**Задания:**
1. Определите, соответствуют ли отрывку о Леониде Леонове утверждения (a), (b) и (c). На каждое ответьте «да» или «нет» и приведите точную цитату из отрывка, которая это решает: (a) в начале 1959 года Леонов около месяца провел в США; (b) Леонов охотно согласился председательствовать в комитете; (c) Леонов одобрил один из макетов памятника Льву Толстому.
2. Продолжите отрывок о Леониде Леонове после его последнего предложения.

**Фрагмент текста:**
....

Захар Прилепин - Подельник эпохи: Леонид Леонов
С каждой наградою писательская неприкосновенность Леонова становится все более прочной, но, надо признать, читатели рефлексирующие и сомневающиеся со временем начнут сторониться его книг.
В наши с вами дни, спустя не столь долгие, но довольно дурные времена, думается иногда, что читатель — существо переменчивое и суетное порой, а вот политический иммунитет, присвоенный с целью завершения главного пожизненного труда — мы имеем в виду «Пирамиду», — может быть, даже важнее поспешного читательского интереса.
Тем более что в 1959 году о проблеме расставания с массовым и любящим читателем речь еще не шла, и даже напротив. В эти годы Леонов переживает, наверное, третий всплеск народной популярности. Первый был в 1920-е годы и связан в основном с успехом «Барсуков». Второй — это народная драма «Нашествие» и «Взятие Великошумска». Теперь, после многочисленных и даже скандальных публикаций, связанных с романом, после получения Ленинской премии, «Русский лес» читают буквально миллионы людей. Достаточно привести один факт в связи с этим: в течение нескольких лет Леонов получит более восьми тысяч писем от своих почитателей…
Это, конечно, было хорошим подспорьем для исправления настроения.
В Толстовский комитет Леонов попал из очередной заграничной поездки. В прошлом 1958 году он посетил Индию, в начале 1959-го около месяца провел в США. А с 5 октября по 5 ноября того же года путешествовал по Италии и Франции.
И вот теперь, преисполненный впечатлений, в стране Советской.
«…Он сыпал острыми замечаниями, шутил, заряжал вокруг себя пространство — слушатели невольно подчинялись действию его слов, — таким Аникин описывает Леонова на первом заседании комитета. — Он делился мыслями и после заседания, всюду: в коридоре, во дворе, у дверцы своей автомашины, в кабинете у нас, литературных клерков. Оживленный, едкий в насмешках, он находился в каком-то внутреннем движении, словно торопился, спешил. Потом, узнав его лучше, я понял, что тут ничего не было от поведения человека, редко посещавшего “начальство”. Оживленных, иногда откровенно наигранных речей от разных писателей мы, работники аппарата, наслушались в правлении достаточно. Тут было другое — искреннее волнение, шедшее от внутренней, душевной энергии».
Аникин запомнил множество, вполне в духе Леонова, казусов той поры.
Предстоящее торжество Леонид Максимович иронично называет «муроприятие».
Как главе комитета Леонову нужно было вести заседания. Он в ответ машет руками:
— Примусы умею паять, чинить водопровод, делать люстры, пьесы, романы, но не председательствовать.
В первый же раз усаживает рядом Аникина, чтоб подсказывал.
После заседания интересуется:
— Ну, как получилось?
— Хорошо.
— Значит, могу начать карьеру?!
Но карьеру с таким въедливым характером, конечно же, не сделаешь.
Вот приносят макеты памятников Льву Толстому. Леонов все бракует, один за другим.

....

**Строки данных:**
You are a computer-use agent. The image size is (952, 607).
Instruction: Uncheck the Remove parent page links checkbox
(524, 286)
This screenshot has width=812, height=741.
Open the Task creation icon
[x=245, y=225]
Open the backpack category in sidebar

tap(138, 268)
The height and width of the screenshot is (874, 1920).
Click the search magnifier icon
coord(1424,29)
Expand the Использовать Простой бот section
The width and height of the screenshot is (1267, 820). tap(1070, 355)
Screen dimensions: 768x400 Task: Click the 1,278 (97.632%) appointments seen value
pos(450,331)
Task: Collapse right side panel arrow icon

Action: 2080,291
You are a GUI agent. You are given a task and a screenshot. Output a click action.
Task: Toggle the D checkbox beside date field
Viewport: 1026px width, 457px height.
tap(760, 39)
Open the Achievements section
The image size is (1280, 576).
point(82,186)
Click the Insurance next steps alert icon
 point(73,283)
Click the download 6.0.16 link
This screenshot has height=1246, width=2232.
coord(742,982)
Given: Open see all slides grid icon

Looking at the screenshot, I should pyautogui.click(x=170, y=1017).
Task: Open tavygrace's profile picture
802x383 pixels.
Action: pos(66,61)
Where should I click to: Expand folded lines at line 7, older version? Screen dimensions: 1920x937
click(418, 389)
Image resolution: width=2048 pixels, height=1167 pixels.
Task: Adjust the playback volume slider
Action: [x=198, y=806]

....

**Ответы по заданиям:**
1.
(a) Да: «в начале 1959-го около месяца провел в США».
(b) Нет: «Примусы умею паять, чинить водопровод, делать люстры, пьесы, романы, но не председательствовать».
(c) Нет: «Леонов все бракует, один за другим».

2.
Следом несут медаль к юбилею Толстого, кто-то из начальства предлагает выбить слова Горького на ней. Леонов опять возмущается, и по делу. Немедленно набирает заместителя министра культуры и спрашивает:
— Причем тут Горький? Конвоир при Толстом?
Слова Горького с медали убирают.
Решается вопрос о докладчике на торжественном собрании в Большом театре, где присутствовать будут первые лица страны.
Леонов отказывается и день, и два, и три.
Владимир Аникин, сам едва ли не в отчаянии, говорит ему:
— Нет, только вы, Леонид Максимович! Кому же еще!
Леонов думает еще несколько дней, потом соглашается. И признается, что его подкупили эти слова: Шолохов ведь не приедет из Вёшенской выступать, а больше действительно некому.
Леонов садится за доклад, относится к этому, как всегда очень серьезно, работает два месяца, продумывая каждое слово. Создает несколько вариантов, и Аникин вспоминает, как листы с разонравившимся текстом Леонов отдает жене, называя их «стружки».
— Проснешься ночью — пришла мысль, удачная, боишься потерять, — говорит Леонов о своей работе. — Вставать не хочется, а идешь и пишешь. Поиск истины, как у электронной машины: поворот — семь!.. Нет… Снова поворот — девять!.. Нет… Восемь! — и сейф открыт!.. И так много раз.
Иногда шутит по поводу доклада:
— Вот соберутся все в Большом театре — а докладчика нет? Исчез… А?..
Организаторы сдержанно улыбаются в ответ на это.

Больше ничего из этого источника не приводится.